--- SELECTED EXTRACT ---

What happens when it's time to let go of a beer brand?
There’s a change happening to your beer.
As thousands of new brands take up tap and shelf space, drinkers are bombarded with more choices than ever before. But that shift in what we see—and ultimately what we drink—has an impact. For every action there is a reaction.
Breweries and beer lovers across the country may be celebrating a Golden Age of American beer with new IPAs, wheat and sour beers every week, but there’s a growing collection of beers that paved the way, slowly going into hiding, if not being lost altogether.
Some beloved beers, no longer relevant to today’s standards, trends and tastes, are going away. It’s a byproduct of breweries rapidly innovating to meet consumer expectations. As drinkers want new flavor experiences, brewers are happy to offer just that—but it can come at the expense of the beers that brought them to that point.
“Sometimes when you come up with something new and exciting, you have to consider retiring a brand that isn’t as fresh or exciting as what your brew team creates,” says Ben Savage, chief marketing officer at Flying Dog Brewery, which retired its In-Heat Wheat in May. “We don’t have a flagship mentality, which allows us to innovate month-to-month, year-to-year.”

--- DATA EXTRACT ---

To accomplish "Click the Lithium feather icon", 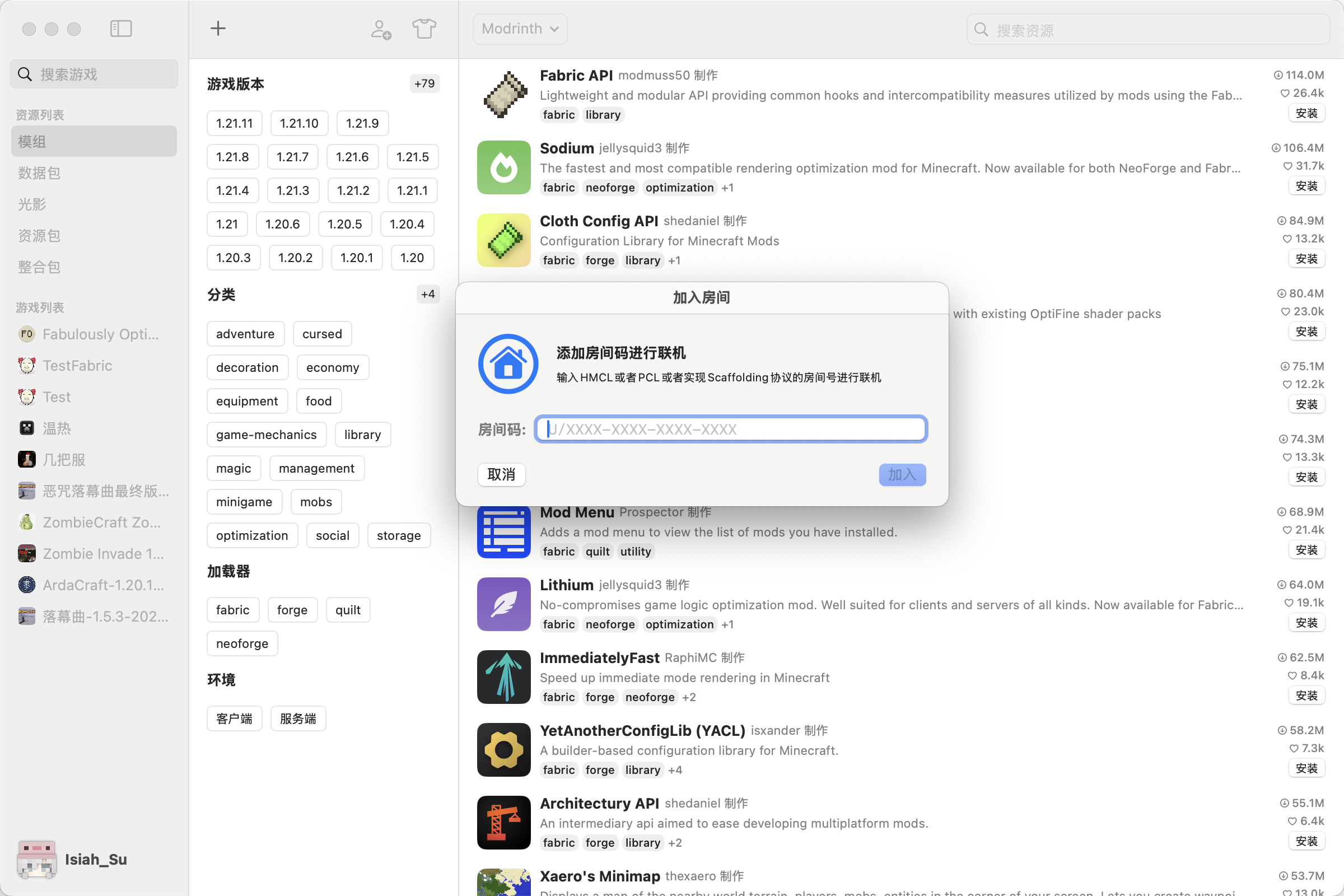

---
--- DATA EXTRACT ---

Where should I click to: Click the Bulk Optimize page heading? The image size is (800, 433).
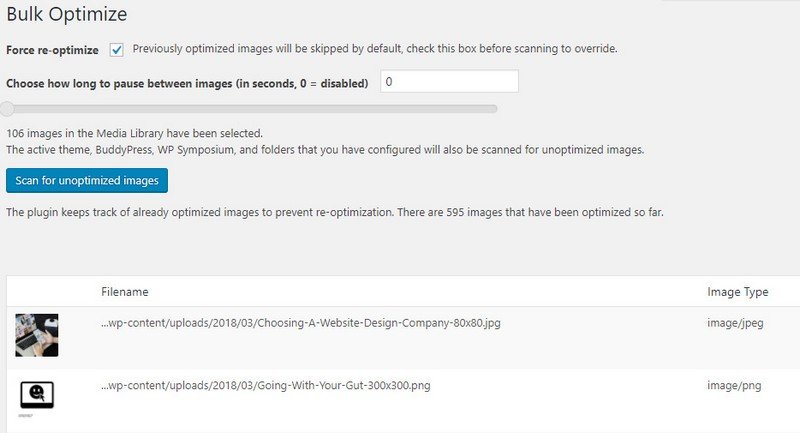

---

Can you continue the article on retiring beer brands, starting after its last sentence? You won't need the listing.

The reason Flying Dog decided to do away with its two-time Great American Beer Festival (GABF) winner hefeweizen highlights a growing issue for many breweries: As new brands created for today’s tastes catch fire, long-tenured ones, like the 20-year-old In-Heat Wheat, simply don’t have a place in people’s pint glasses. Success of Flying Dog’s Bloodline Blood Orange IPA has created a need for more capacity for the fruited IPA, and Numero Uno Summer Cerveza tripled the sales volume of the brewery’s previous summer seasonal, Woody Creek Belgian White, prompting Flying Dog to eye the Mexican lager as a new year-round brand. Choosing to focus on both styles reflects popular trends from the past year.
“It’s a calculated strategy, but the more flexible you are, the more you’re able to adapt to industry changes,” Savage says.
Of course, Flying Dog’s situation isn’t unique. In recent years, many of the brewery’s peers have had to face the same situation, often being forced to choose between flagship brews of their past and business decisions that will shape their future. Like losing a good friend, sometimes discontinuing a beer isn’t easy—on both the people who drink it and those who create it.
When Beer Gets Personal
“I hope your plant disappears into a sinkhole into the farthest reaches of hell.”
And that was the only one of three angry sentences that didn’t contain expletives.
It didn’t necessarily come as a surprise to Jed Nelson, marketing director at Long Trail Brewing Co., when he spotted the message on the company’s Facebook page. Every week, for over a year, fans of the brewery have asked about Long Trail’s discontinued Blackbeary Wheat, a beer that was dropped from the brewery’s lineup in June 2014 after 18 years.
Messages can range widely, from polite reminders like “still missing your Blackbeary,” to a photo posted on the Facebook page of a Long Trail logo drawn in marker on a forearm with a large black cross through it.
“The most shocking thing was the tone people decided to use in a public space,” Nelson says. “One guy made calls every morning for 30 days straight telling us it was a horrible decision, the owner should be fired, and he hoped the brewery fell off the face of the earth. I mean, it’s only beer. We’re not trying to ruin anybody’s life.”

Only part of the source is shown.